Detects SQL injection attempts in form inputs and URLs. Fullstory uses pattern matching to identify common SQL attack syntax—such as UNION SELECT, OR 1=1, and comment-based injection—entered into text fields or appended to page URLs.

SQL injection is a well-documented attack vector where malicious input can read sensitive data from a database, modify data, or execute administrative operations. For more information, see the OWASP SQL Injection page.

XSS Injection

Detects cross-site scripting (XSS) attempts in form inputs and URLs. Fullstory identifies patterns such as <script> tags, JavaScript event handlers, and javascript: protocol URLs entered into text fields or embedded in navigation URLs.

XSS attacks inject malicious scripts that execute in other users' browsers, potentially accessing cookies, tokens, or other sensitive information. For more information, see the OWASP XSS page.

Frequently Asked Questions

Why am I not seeing any suspicious activity results?

This is likely a good sign—it means Fullstory has not detected any of these patterns in your sessions. It does not guarantee the absence of all suspicious activity, only that none of the monitored patterns were observed. Content signals may rely on text that is masked, limiting their capability. Similarly, discarded IP addresses will prevent Network signals from detecting.

Why am I seeing false positives?

Some signals may fire in expected scenarios:

• SQL/XSS Injection: On sites that accept code input (code editors, CMS platforms).
• Disposable Email: If your user base commonly uses temporary email services.
• Cloud Network: If your users access your site from cloud-hosted virtual desktops.
• No Pointer Movement / No Pointer Curve: For users who navigate primarily via keyboard.
• AI Assistant: For users who access your site through AI-powered browsing tools as part of their normal workflow.

Use signal combinations and limit results to specific pages, selectors, and elements to distinguish genuine threats from benign activity.

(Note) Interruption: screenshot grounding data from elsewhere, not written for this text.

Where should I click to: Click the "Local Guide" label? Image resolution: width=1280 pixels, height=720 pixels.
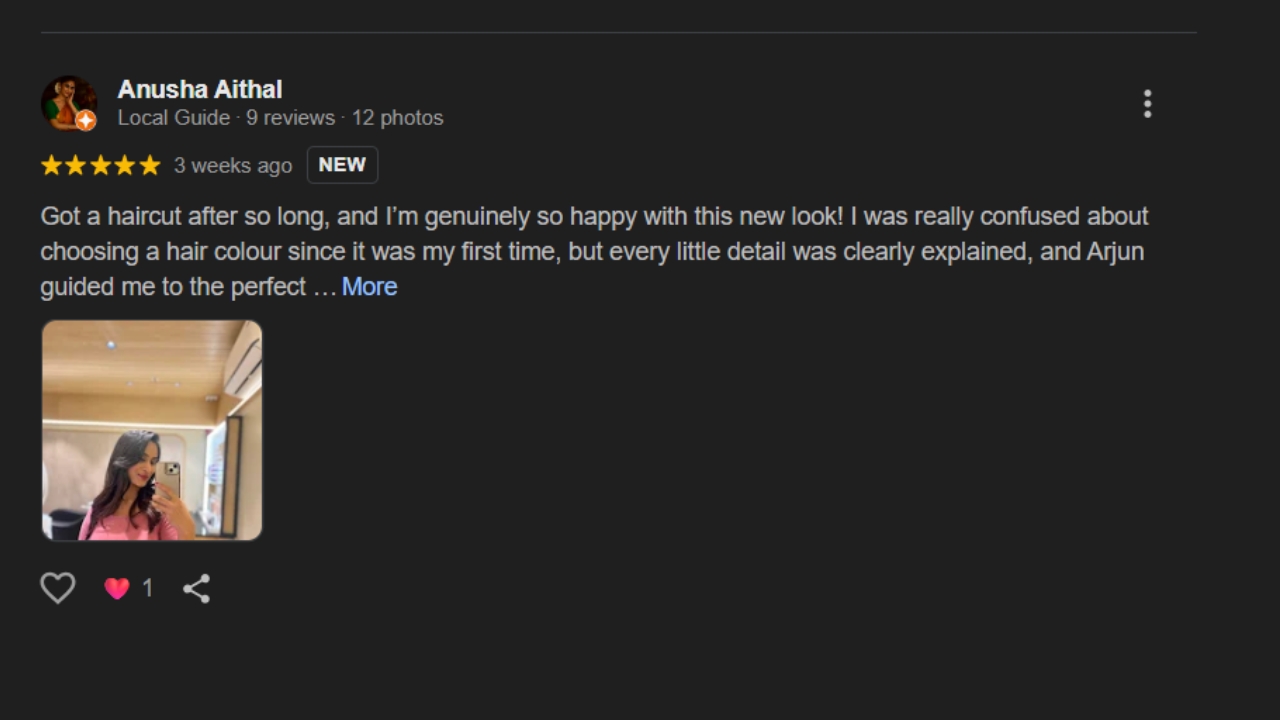pos(174,118)
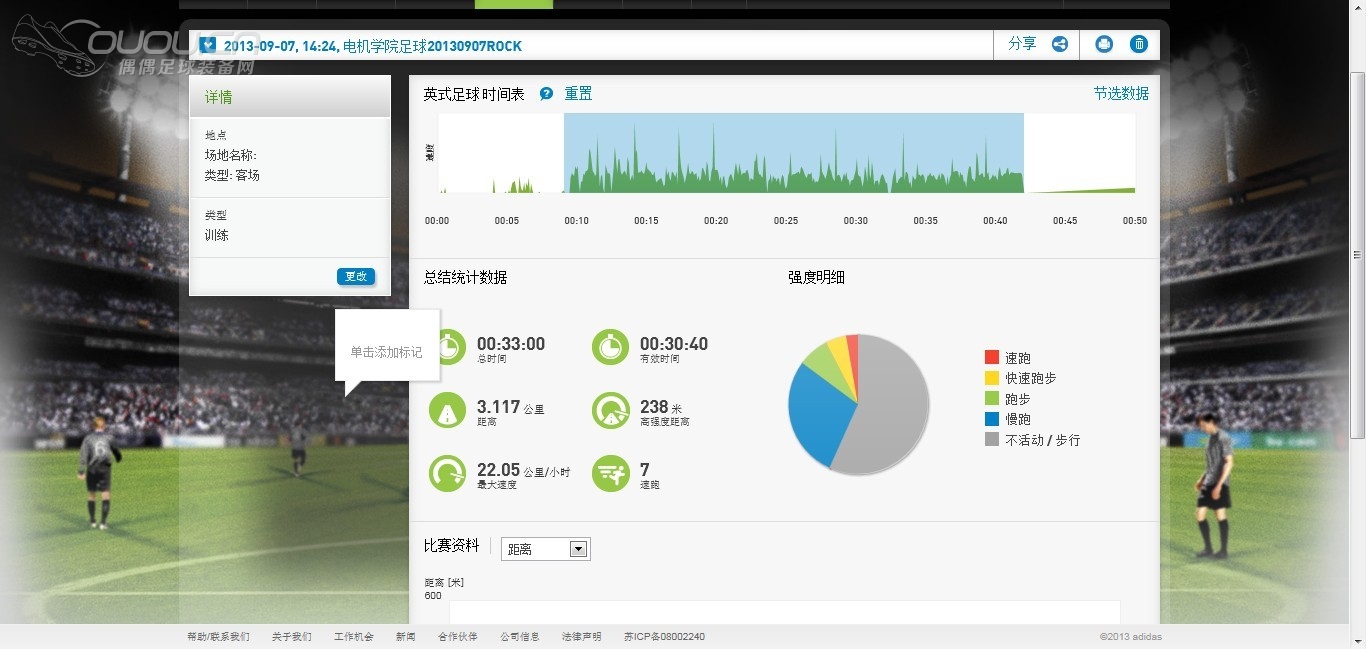Click the red 速跑 legend swatch
1366x649 pixels.
992,357
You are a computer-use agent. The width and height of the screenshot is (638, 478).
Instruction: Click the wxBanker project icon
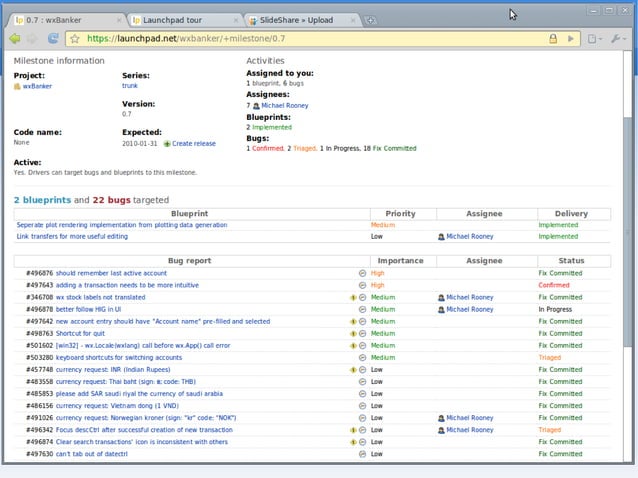click(17, 87)
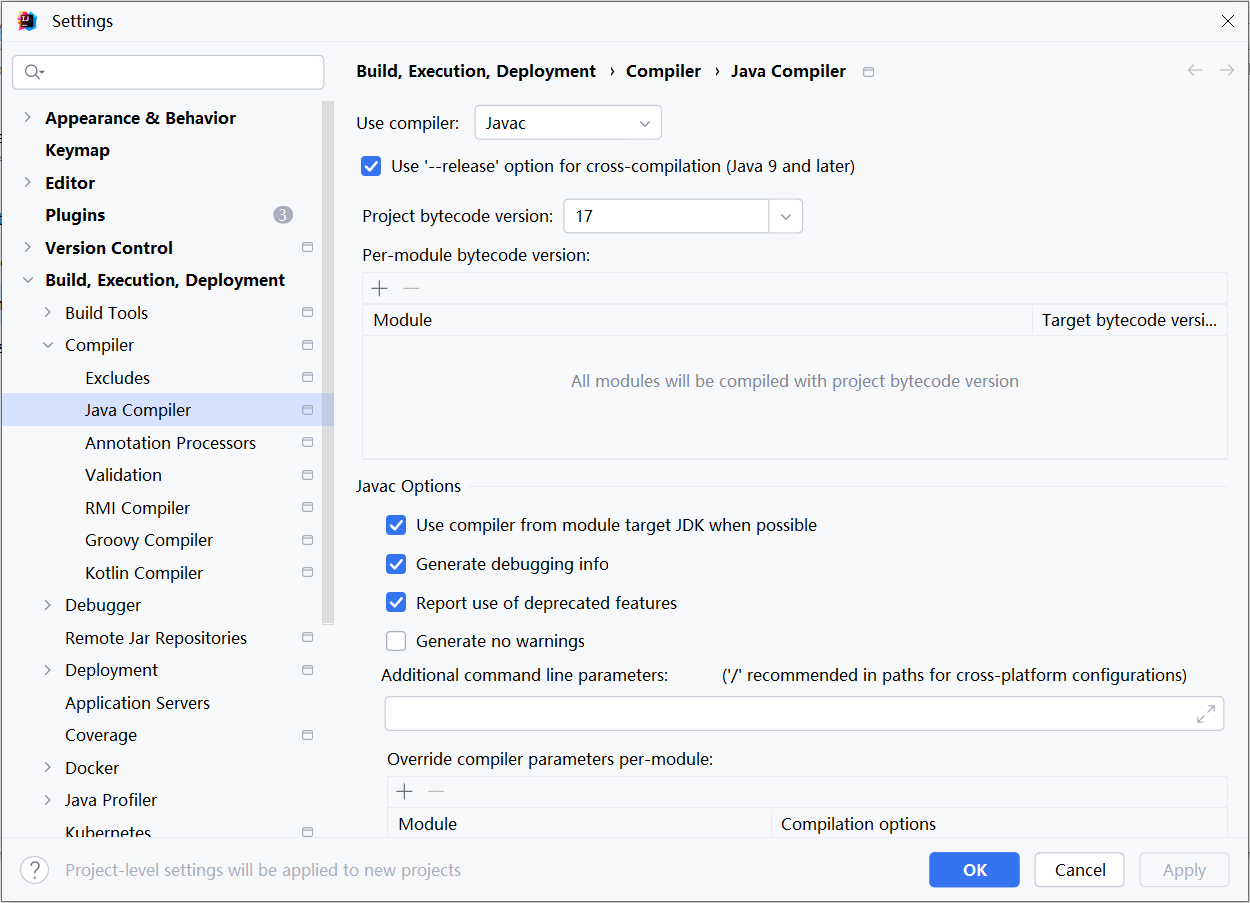Screen dimensions: 1250x903
Task: Click the IntelliJ icon in the title bar
Action: click(26, 20)
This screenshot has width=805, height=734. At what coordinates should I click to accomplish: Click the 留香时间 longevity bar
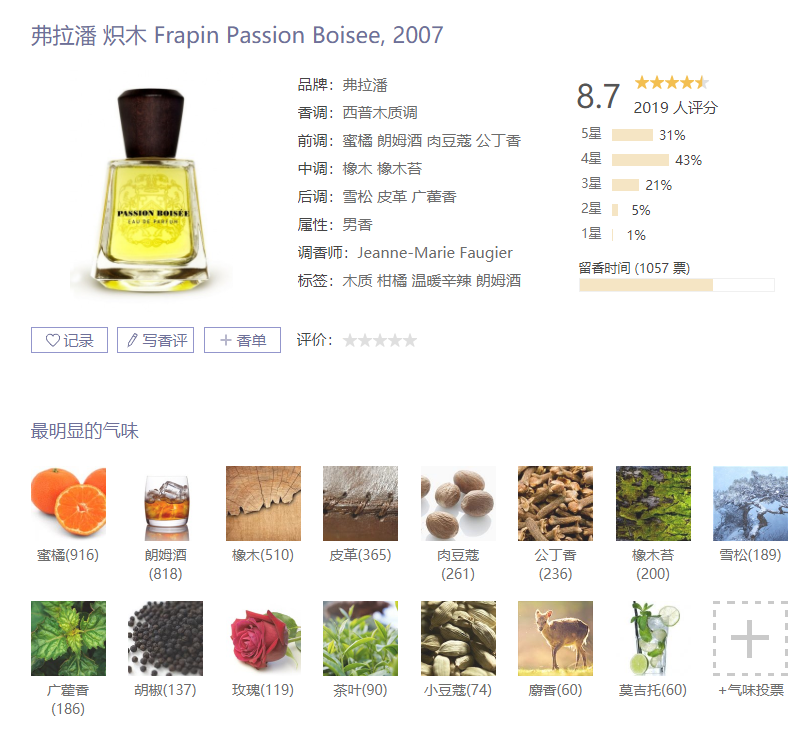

If a signal is overly noisy, consider combining it with other signals to narrow your results.

Can I use these signals to block users?

Fullstory's suspicious activity detection is observational—it surfaces sessions for review but does not block or intercept traffic. These signals are designed to inform your security and product teams, not to serve as an active defense layer.

Can I use these signals to limit capture of bot sessions?

Yes, and we recommend creating specific combinations of signals in a segment and verifying before blocking such traffic. While the Full Page Resize signal is highly indicative of a bot, the No Pointer Movement signal may occur legitimately within a user's session. Once a segment is created, you can create a metric for these user sessions to group by IP address or User-Agent. Either can be used to block session capture. See ways to block data capture.

Do Suspicious Activity events export to Anywhere: Warehouse?

At this time, Suspicious Activity events export as Raw Data, but not in Ready to Analyze Views. Ready to Analyze Views have a legacy fs_suspicious_kind that applies only the SQL Injection and XSS Injection signals.